The transcoding pipeline is one of the most resource-intensive parts of the YouTube system, often requiring hours of compute time for longer videos. We need a solution that can handle massive scale, provide reliability through retries, and efficiently manage compute resources.

Adaptive Bitrate Streaming

The core of modern video streaming relies on Adaptive Bitrate (ABR) streaming, which dynamically adjusts video quality based on the viewer's network conditions and device capabilities. Instead of serving a single video file, we generate multiple versions of each video at different resolutions and bitrates, then package them into streaming formats that clients can intelligently switch between.

The two dominant streaming protocols are HLS (HTTP Live Streaming) and MPEG-DASH (Dynamic Adaptive Streaming over HTTP). HLS was developed by Apple and is the primary format for iOS devices, Safari, and Apple TV, using .m3u8 playlist files to describe video segments. MPEG-DASH is an open standard supported by most other platforms including Android, Chrome, Firefox, and smart TVs, using XML-based MPD (Media Presentation Description) files.
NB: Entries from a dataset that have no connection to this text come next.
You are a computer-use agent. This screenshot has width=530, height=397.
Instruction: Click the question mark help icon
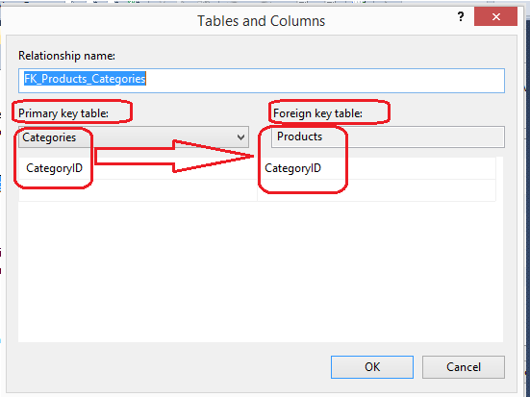coord(461,16)
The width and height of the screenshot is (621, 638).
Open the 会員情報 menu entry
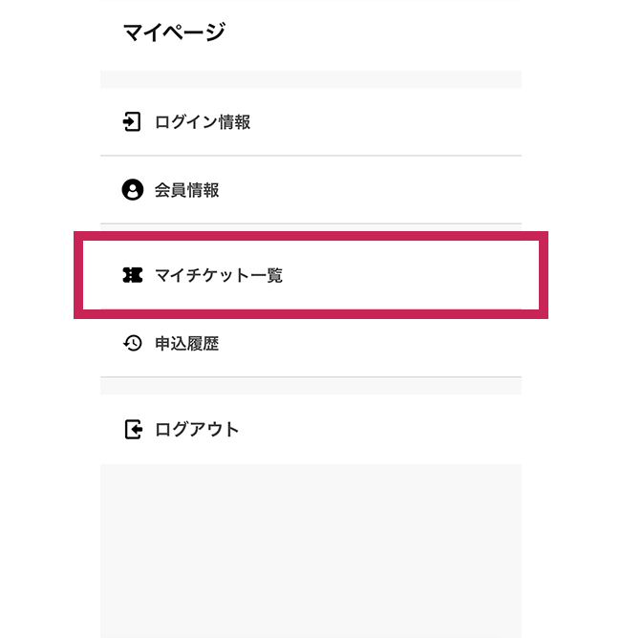point(187,190)
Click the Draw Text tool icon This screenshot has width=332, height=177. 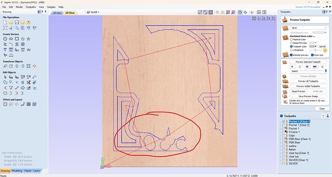coord(5,50)
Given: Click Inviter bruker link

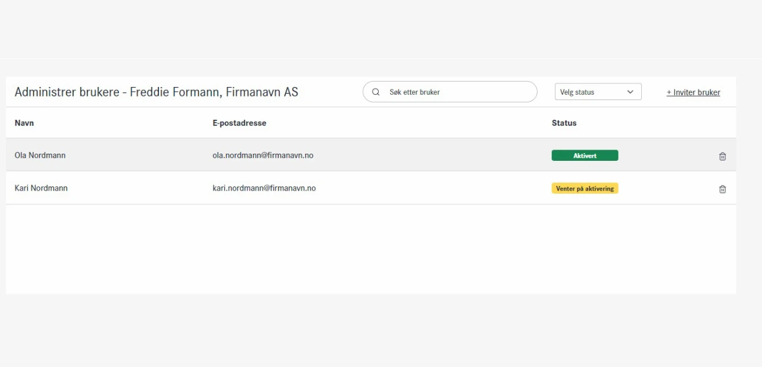Looking at the screenshot, I should 696,92.
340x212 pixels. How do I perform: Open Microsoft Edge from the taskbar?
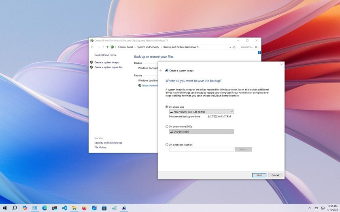click(45, 208)
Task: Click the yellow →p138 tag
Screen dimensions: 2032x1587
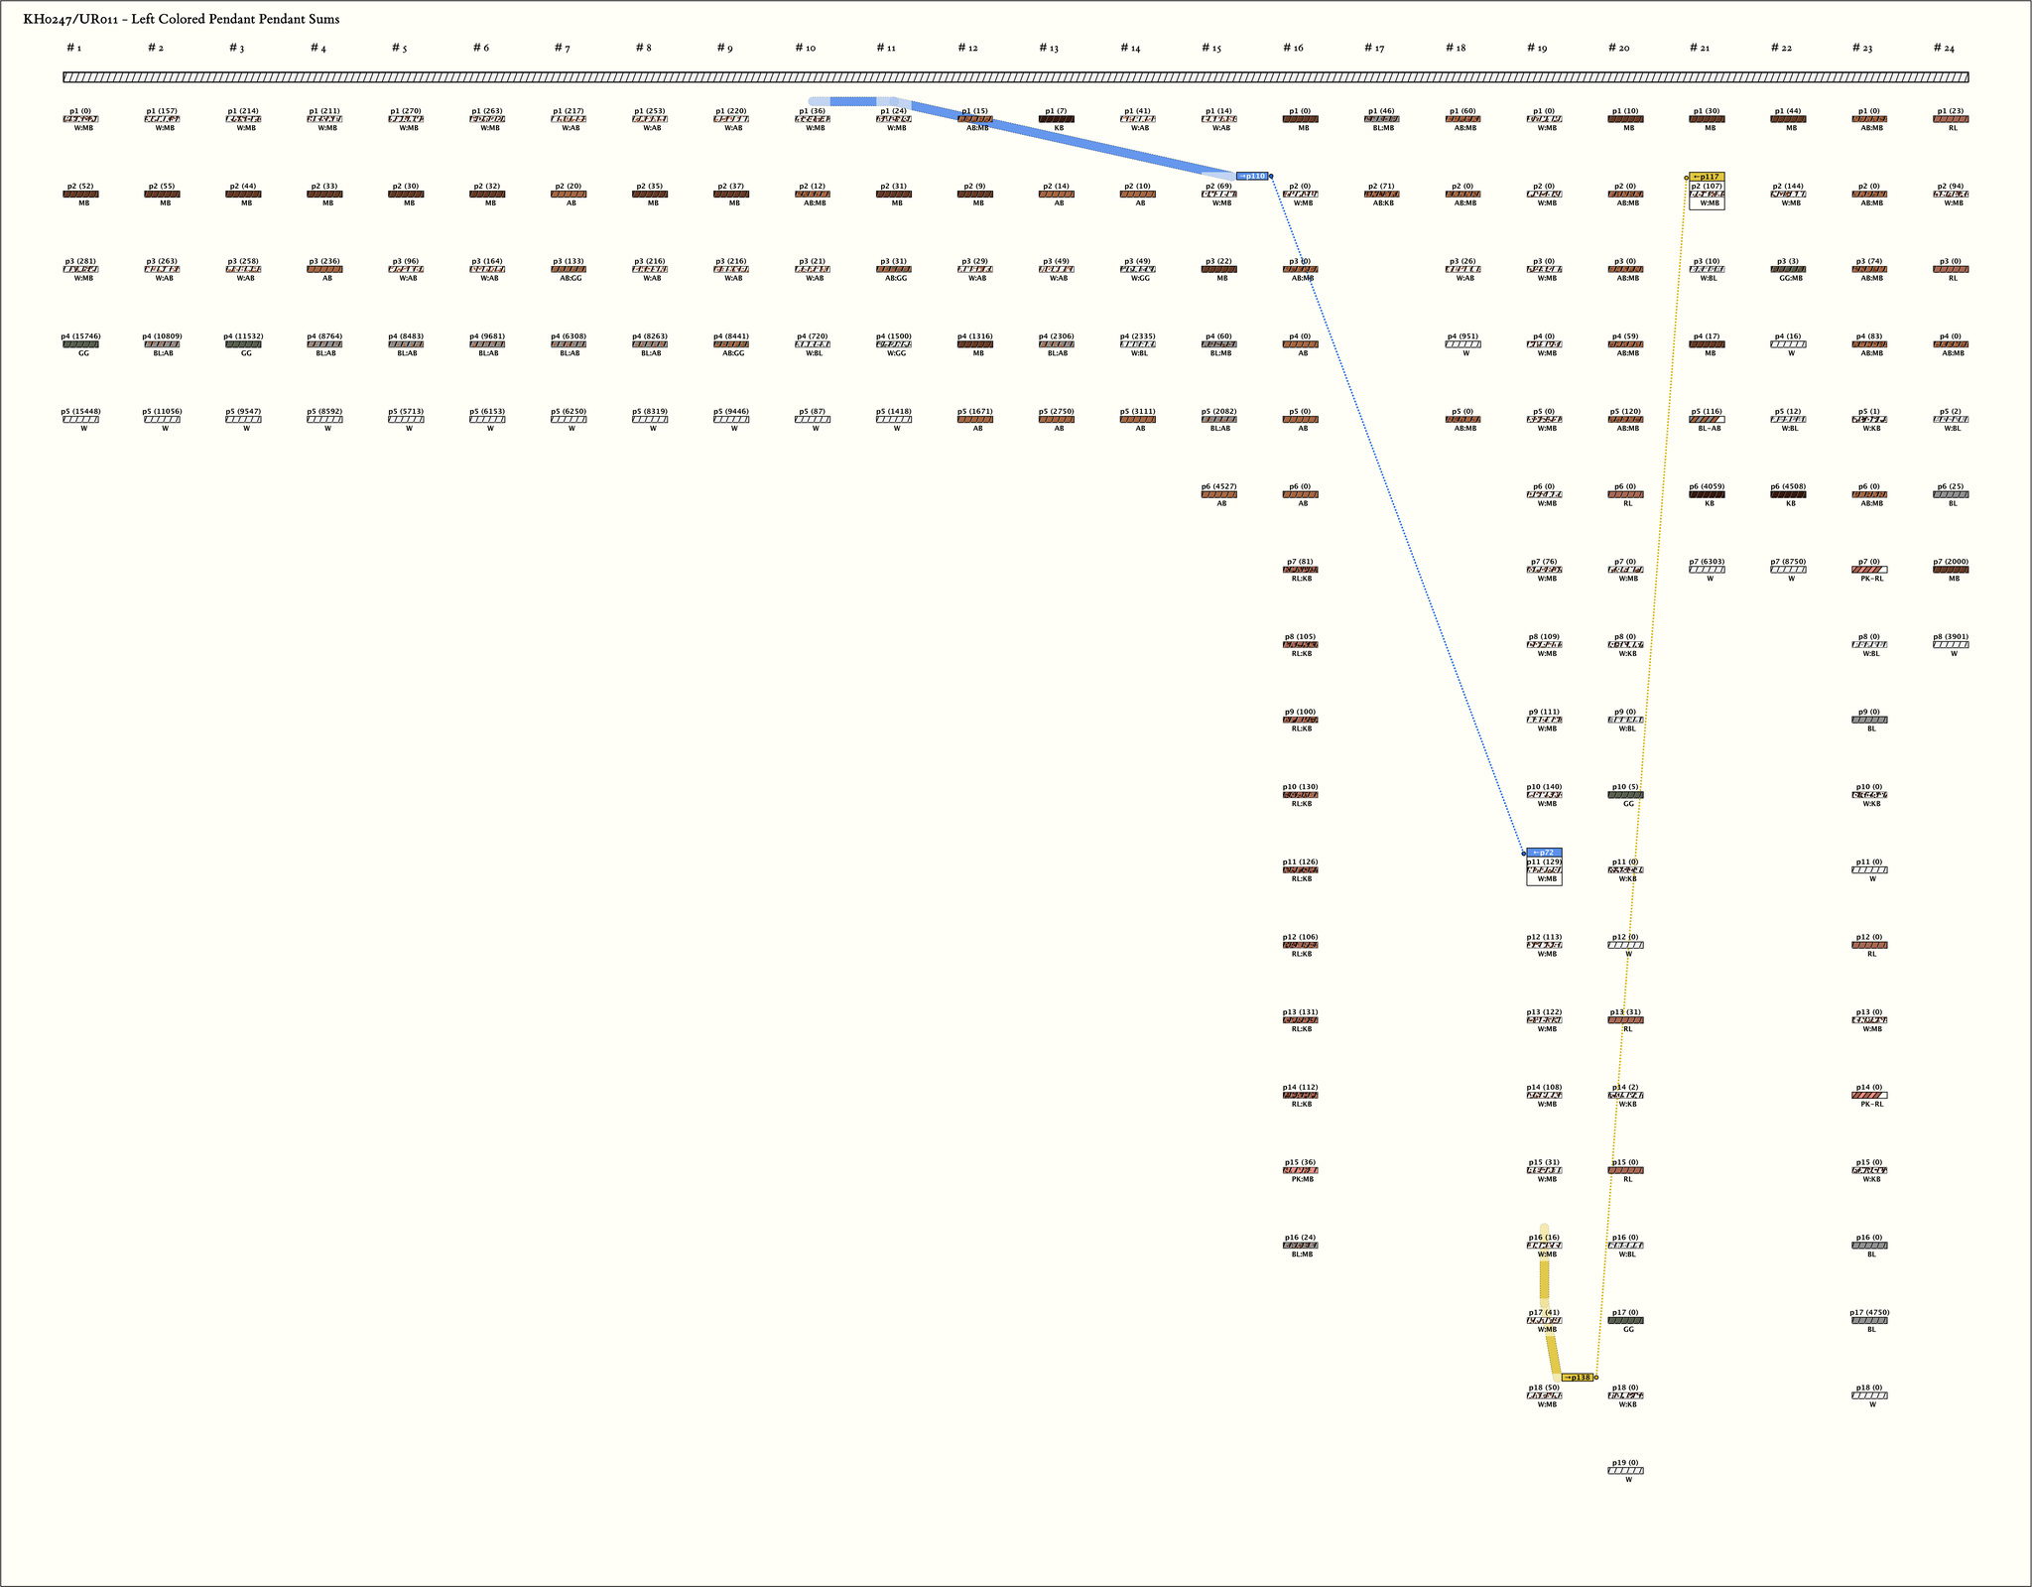Action: pyautogui.click(x=1577, y=1378)
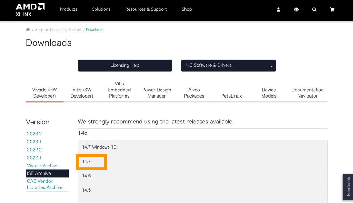
Task: Open the search magnifier icon
Action: pyautogui.click(x=314, y=9)
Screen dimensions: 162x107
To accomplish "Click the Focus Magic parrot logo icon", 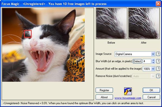I will coord(128,91).
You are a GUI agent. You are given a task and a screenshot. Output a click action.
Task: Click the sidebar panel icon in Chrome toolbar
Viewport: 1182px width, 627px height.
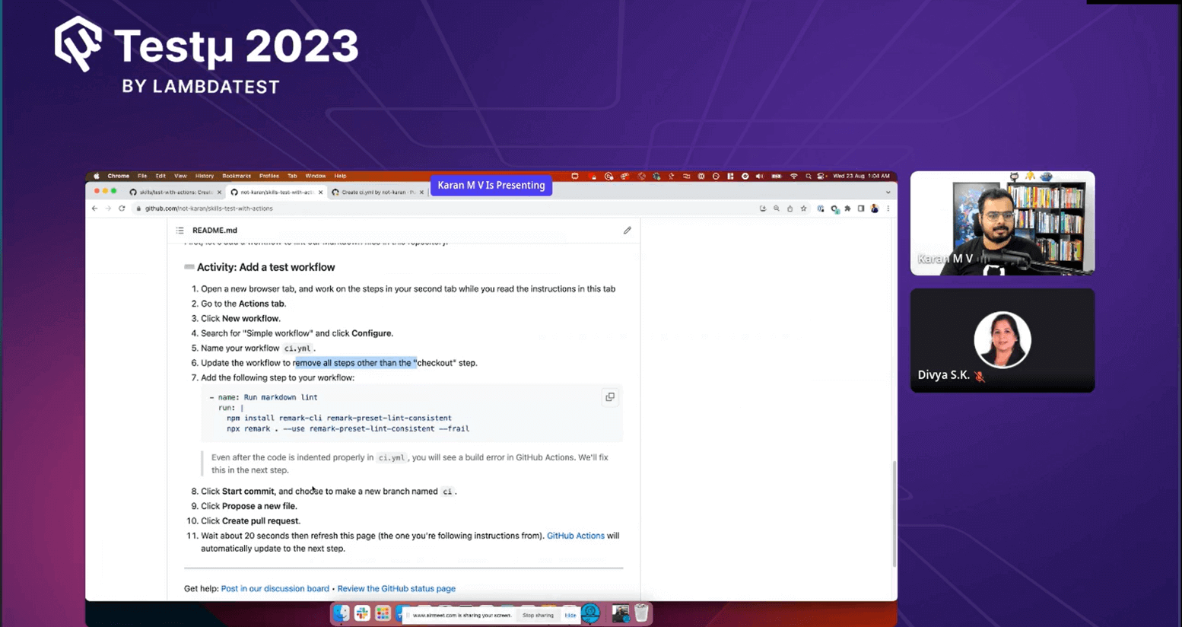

During transcoding, we generate multiple renditions of each video - typically 360p, 480p, 720p, 1080p, and sometimes 4K - each with optimized bitrates for different network conditions. We also create audio-only tracks for bandwidth-constrained scenarios. All of these segments get uploaded to S3 with a structured naming convention like videos/{video_id}/{resolution}/{segment_number}.ts for HLS or .m4s for DASH.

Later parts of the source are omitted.